It baffles me. I suppose if you are nervous enough you may lash out at the easiest player to read, which is your teammate. One would think that players struggling to accept their rank find ways to improve. Join a RL discord server. Work on fundamentals. A lot of people say reviewing your gameplay is a great idea. Sunless ran an experiment that made players stick with one mode for 30 minutes a day. All improved in rank and optimisim. Training packs, free play, and coaching all seem great ways to rise in rocket league. Maybe even making friends in the community.
Me tho. I'm not doing all that. So I choose to be almost good in praxis because I have a life and I am not a nerd. I am definitely not in multiple rocket league discords and I am definitely not watching RL esports to understand how the high level players move. I got shit to do (its grind ranked im so cooked im lying im lying it's not a choice im just bad). Anywho, I am never blaming my teammates for how bad I am nor how bad they are. It would take a big push to get further and if you could you would. We are not pros. We are vibing. Cooking. Creating even.
Rank distribution, Season 22 — via Esports Tales
Now I know some of you are saying "wait where are you going with this?". I got you, follow me. From what I understand about programming, reviewing other people‘s code, paying for some kind of lesson plan, and not freaking the fuck out tends to help you get better at being a fraud, uhh I mean software development. No one is that great at rocket league. Well a few people are great at rocket league. Most people are not. A few people are great at software engineering. Most people are not. Most of us are above average. Not anyone I have worked with though. They are all wizards.
But if you think you are good, I implore you to build a server that can handle 10,000 request a second right now from scratch. Without using Claude you fraud. I’m waiting. Don’t Google. Don’t Ecosia. Don’t duck duck go. Using TAOCP by Knuth is cool though. So, build it... Right. That’s what I thought.

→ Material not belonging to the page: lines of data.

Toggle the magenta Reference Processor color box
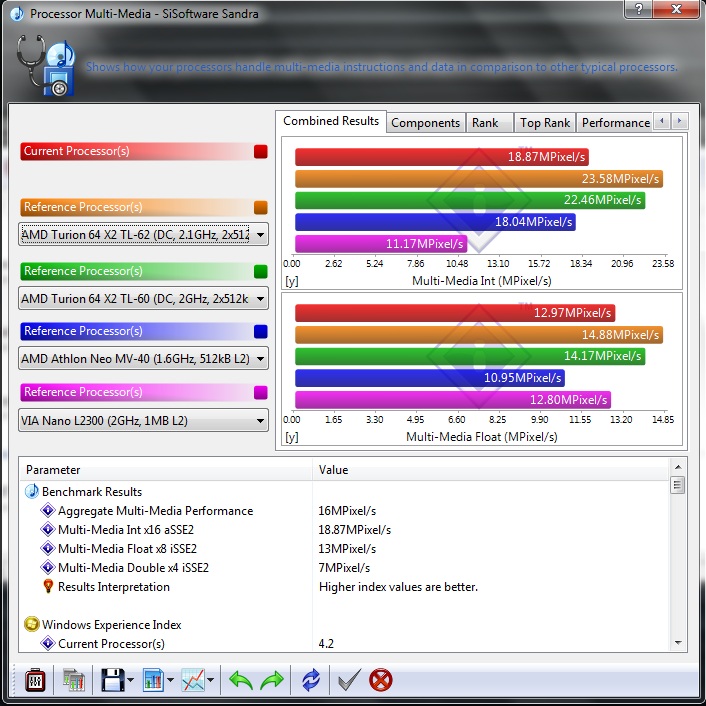The height and width of the screenshot is (706, 706). [x=261, y=393]
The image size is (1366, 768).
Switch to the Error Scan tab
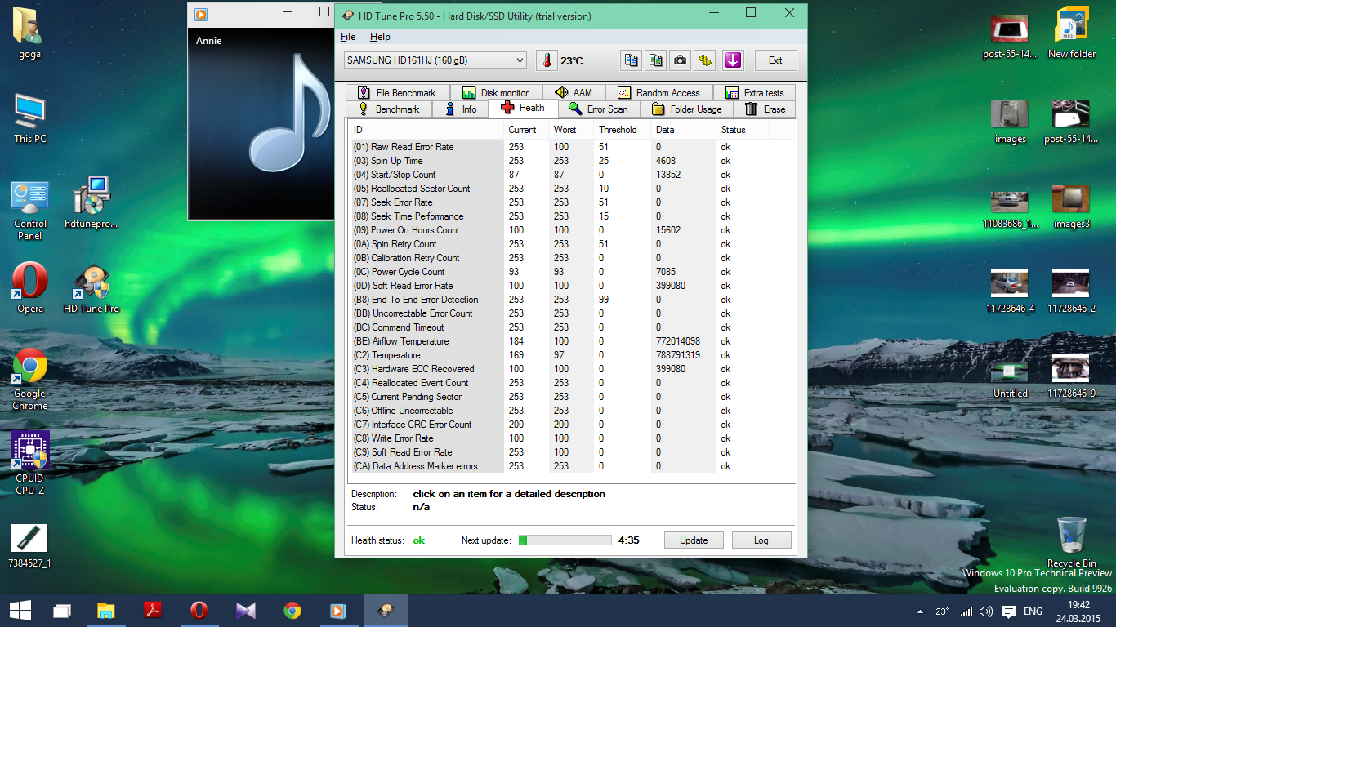pos(598,109)
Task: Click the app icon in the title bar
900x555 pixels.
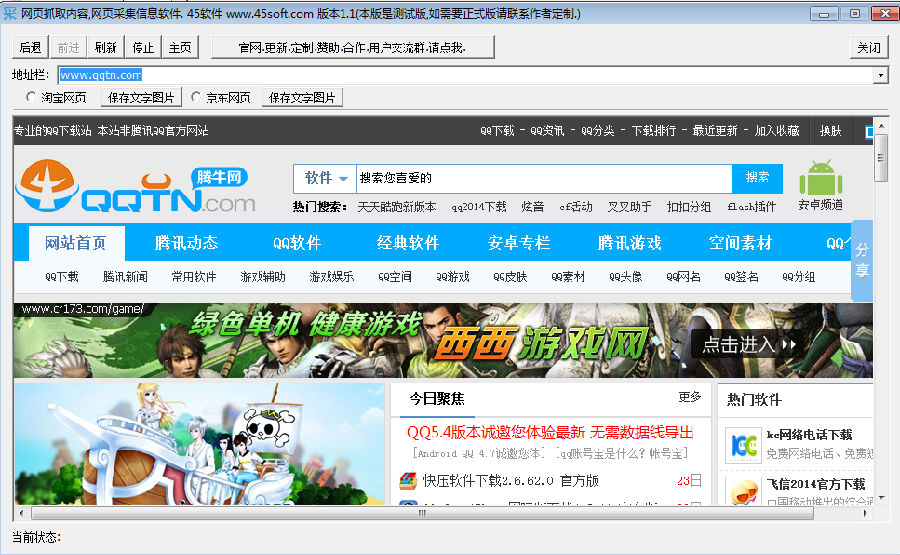Action: pyautogui.click(x=10, y=13)
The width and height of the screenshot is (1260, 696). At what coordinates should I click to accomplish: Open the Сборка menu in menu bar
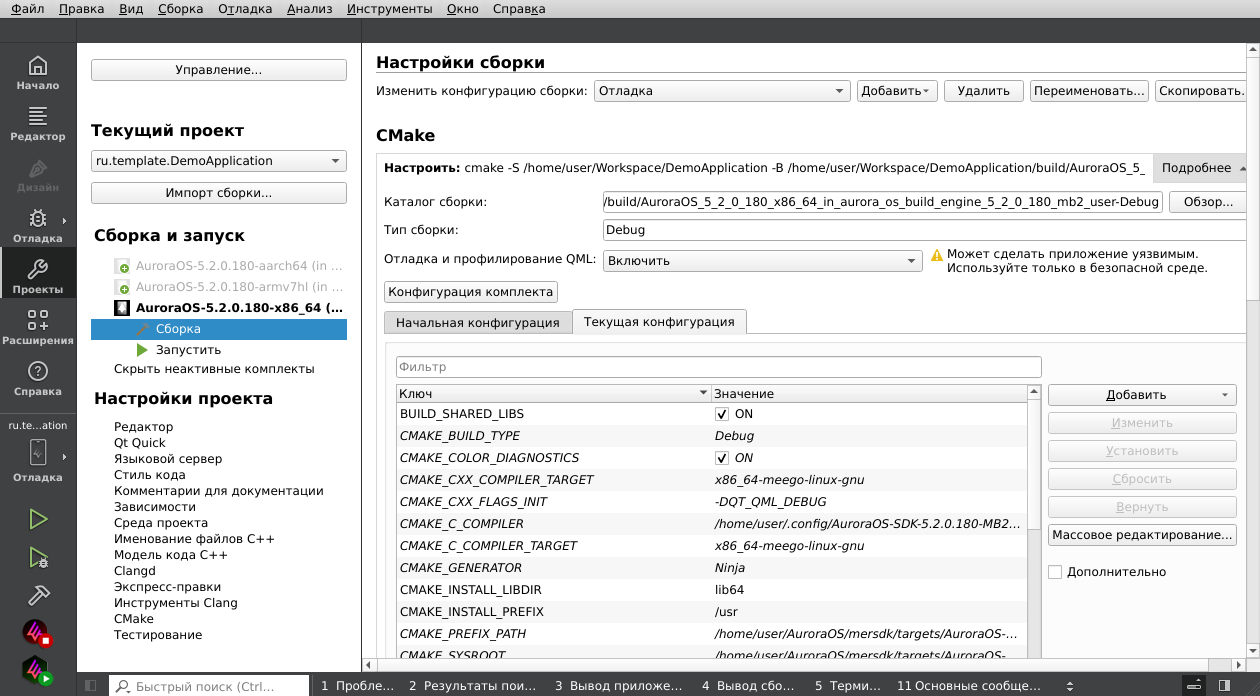point(180,9)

Most of us develop experience based on our position. Pragmatism is core value among any software team I have been a part of. To deny the creative, improvisational nature of our craft is to live in the near future AI is taking us. This has always been the reason tech bro culture is so insidious (nasty, triflin, eyuck). The tech bro folk have to perpetuate this idea that we are not improvising based on a set of skills we’ve managed to develop over the course of our careers. They may be using this reality to justify automating away our craft.
What they never realize is not all motion is good motion and they would understand that if they had real motion. Right, so I’m back to rocket league. There is this feeling of being creative that keeps me coming back. That's how I hear pros describe the game. When flow begins the game becomes about being creative. How we set each other up to win given what we have is a creative exercise that should be fun. With the current state of SWE, it's hard to be creative when people quite literally stumble over Elon‘s cock to suckle him direct from tit and get in with his young white Mormon meme lords who code. I want daddy. I want mommy. I want my daddy and my mommy to be present in my life. I really love my daddy and my mommy. I wish that I could suckle mommy while daddy secures meat to eat and I didn't have to worry about anything because mommy and daddy are taking care of me, but that is delulu. It rejects the gift we have been given to create new ways of existing. As an old friend said, past food, shelter, and water, creativity becomes our greatest impulse.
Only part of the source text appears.